** Opening Data for analysis block **

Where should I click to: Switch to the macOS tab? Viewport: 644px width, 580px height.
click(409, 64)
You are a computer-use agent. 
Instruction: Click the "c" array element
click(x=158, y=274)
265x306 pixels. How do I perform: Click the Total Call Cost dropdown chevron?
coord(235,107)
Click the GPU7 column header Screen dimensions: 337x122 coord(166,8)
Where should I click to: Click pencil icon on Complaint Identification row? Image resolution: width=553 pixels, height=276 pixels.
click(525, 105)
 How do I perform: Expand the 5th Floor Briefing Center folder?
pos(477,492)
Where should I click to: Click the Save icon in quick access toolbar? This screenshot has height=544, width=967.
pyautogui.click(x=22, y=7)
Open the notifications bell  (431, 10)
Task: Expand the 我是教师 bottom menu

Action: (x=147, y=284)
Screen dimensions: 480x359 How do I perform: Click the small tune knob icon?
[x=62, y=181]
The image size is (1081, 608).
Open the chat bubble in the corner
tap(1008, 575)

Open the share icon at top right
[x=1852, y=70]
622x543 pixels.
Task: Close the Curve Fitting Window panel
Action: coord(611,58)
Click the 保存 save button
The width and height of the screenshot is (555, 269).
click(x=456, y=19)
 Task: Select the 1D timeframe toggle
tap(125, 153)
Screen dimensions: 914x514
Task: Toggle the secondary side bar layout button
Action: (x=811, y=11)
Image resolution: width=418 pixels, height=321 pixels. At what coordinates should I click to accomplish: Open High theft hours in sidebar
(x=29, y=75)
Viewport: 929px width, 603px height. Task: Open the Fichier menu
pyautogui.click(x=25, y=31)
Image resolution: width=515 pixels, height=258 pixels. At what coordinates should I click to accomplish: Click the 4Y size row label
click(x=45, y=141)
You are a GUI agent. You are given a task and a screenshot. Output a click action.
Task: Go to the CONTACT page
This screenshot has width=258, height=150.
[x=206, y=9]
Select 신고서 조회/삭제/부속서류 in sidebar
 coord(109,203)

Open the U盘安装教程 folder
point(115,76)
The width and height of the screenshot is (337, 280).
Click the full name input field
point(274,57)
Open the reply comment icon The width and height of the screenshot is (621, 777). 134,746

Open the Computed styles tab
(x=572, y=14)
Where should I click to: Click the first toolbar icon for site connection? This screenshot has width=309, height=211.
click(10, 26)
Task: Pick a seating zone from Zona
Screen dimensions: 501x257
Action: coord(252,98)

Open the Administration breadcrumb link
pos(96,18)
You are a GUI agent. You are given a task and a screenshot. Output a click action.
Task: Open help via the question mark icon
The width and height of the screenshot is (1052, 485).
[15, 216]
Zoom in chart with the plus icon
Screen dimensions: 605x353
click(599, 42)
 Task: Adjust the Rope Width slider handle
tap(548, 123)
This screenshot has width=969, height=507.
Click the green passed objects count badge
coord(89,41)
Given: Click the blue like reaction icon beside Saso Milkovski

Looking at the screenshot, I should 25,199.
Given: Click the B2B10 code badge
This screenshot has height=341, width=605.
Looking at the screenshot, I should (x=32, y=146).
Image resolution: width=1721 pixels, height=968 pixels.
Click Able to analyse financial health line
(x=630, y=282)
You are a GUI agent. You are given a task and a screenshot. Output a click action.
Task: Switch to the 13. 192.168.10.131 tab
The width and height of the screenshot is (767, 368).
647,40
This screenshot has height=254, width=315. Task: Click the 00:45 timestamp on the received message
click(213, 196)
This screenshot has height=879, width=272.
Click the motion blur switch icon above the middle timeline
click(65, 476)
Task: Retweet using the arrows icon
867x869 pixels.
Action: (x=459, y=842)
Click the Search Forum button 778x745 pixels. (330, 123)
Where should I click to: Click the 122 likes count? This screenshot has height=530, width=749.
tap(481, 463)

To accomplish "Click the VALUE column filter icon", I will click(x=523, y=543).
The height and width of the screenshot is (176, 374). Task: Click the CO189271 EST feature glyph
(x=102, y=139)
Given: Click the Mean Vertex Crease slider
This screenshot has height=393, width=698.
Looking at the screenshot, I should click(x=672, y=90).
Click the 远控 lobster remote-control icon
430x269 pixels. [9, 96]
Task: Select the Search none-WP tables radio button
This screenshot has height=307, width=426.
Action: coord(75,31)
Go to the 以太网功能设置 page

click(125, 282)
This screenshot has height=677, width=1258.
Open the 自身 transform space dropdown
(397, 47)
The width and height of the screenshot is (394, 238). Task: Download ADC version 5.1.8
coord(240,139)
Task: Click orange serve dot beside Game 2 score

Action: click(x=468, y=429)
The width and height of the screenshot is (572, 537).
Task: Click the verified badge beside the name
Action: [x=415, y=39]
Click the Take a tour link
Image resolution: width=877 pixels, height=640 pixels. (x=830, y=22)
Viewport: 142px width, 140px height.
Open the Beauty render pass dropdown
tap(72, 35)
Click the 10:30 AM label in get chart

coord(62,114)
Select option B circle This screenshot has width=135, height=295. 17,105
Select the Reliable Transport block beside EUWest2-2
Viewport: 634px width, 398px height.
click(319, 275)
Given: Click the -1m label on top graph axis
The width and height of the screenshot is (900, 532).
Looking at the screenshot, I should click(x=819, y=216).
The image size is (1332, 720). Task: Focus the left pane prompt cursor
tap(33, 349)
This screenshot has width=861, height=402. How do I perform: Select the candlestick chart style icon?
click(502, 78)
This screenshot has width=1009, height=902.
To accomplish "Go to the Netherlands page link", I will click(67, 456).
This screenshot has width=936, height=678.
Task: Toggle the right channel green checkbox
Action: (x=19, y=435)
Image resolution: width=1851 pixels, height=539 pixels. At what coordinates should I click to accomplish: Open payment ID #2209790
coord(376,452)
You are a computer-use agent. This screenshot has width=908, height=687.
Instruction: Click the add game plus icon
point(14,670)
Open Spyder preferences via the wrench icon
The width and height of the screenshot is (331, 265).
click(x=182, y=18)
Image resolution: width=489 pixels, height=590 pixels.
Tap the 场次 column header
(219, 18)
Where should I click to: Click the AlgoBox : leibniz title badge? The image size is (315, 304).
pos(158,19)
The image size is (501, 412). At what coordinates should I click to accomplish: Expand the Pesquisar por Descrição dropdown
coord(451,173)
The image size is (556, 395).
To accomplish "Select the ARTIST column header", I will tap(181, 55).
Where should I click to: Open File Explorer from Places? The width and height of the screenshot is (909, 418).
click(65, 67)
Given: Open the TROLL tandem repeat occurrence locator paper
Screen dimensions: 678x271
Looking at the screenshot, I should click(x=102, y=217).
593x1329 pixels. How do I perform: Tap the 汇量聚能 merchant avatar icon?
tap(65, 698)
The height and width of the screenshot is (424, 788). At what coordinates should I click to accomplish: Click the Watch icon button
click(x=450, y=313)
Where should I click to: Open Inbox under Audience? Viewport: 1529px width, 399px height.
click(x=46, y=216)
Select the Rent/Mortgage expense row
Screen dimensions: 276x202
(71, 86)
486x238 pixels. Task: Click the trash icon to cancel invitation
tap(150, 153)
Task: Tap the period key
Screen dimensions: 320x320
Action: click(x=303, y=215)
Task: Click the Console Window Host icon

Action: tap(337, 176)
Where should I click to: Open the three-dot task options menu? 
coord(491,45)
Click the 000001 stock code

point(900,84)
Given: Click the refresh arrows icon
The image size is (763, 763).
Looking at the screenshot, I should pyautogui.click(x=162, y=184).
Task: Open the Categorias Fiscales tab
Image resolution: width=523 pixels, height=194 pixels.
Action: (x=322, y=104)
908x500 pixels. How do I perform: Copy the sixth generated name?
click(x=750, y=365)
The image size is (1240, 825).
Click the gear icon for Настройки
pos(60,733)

** Closing Data for analysis block **

_What to work on_: Nothing before the line containing "Where should I click to: Open the" should be repeated; repeat that line and all later lines through the end of the data above, exactly.

_Result_:
Where should I click to: Open the three-dot task options menu? 
coord(491,45)
Click the 000001 stock code

point(900,84)
Given: Click the refresh arrows icon
The image size is (763, 763).
Looking at the screenshot, I should pyautogui.click(x=162, y=184).
Task: Open the Categorias Fiscales tab
Image resolution: width=523 pixels, height=194 pixels.
Action: (x=322, y=104)
908x500 pixels. How do I perform: Copy the sixth generated name?
click(x=750, y=365)
The image size is (1240, 825).
Click the gear icon for Настройки
pos(60,733)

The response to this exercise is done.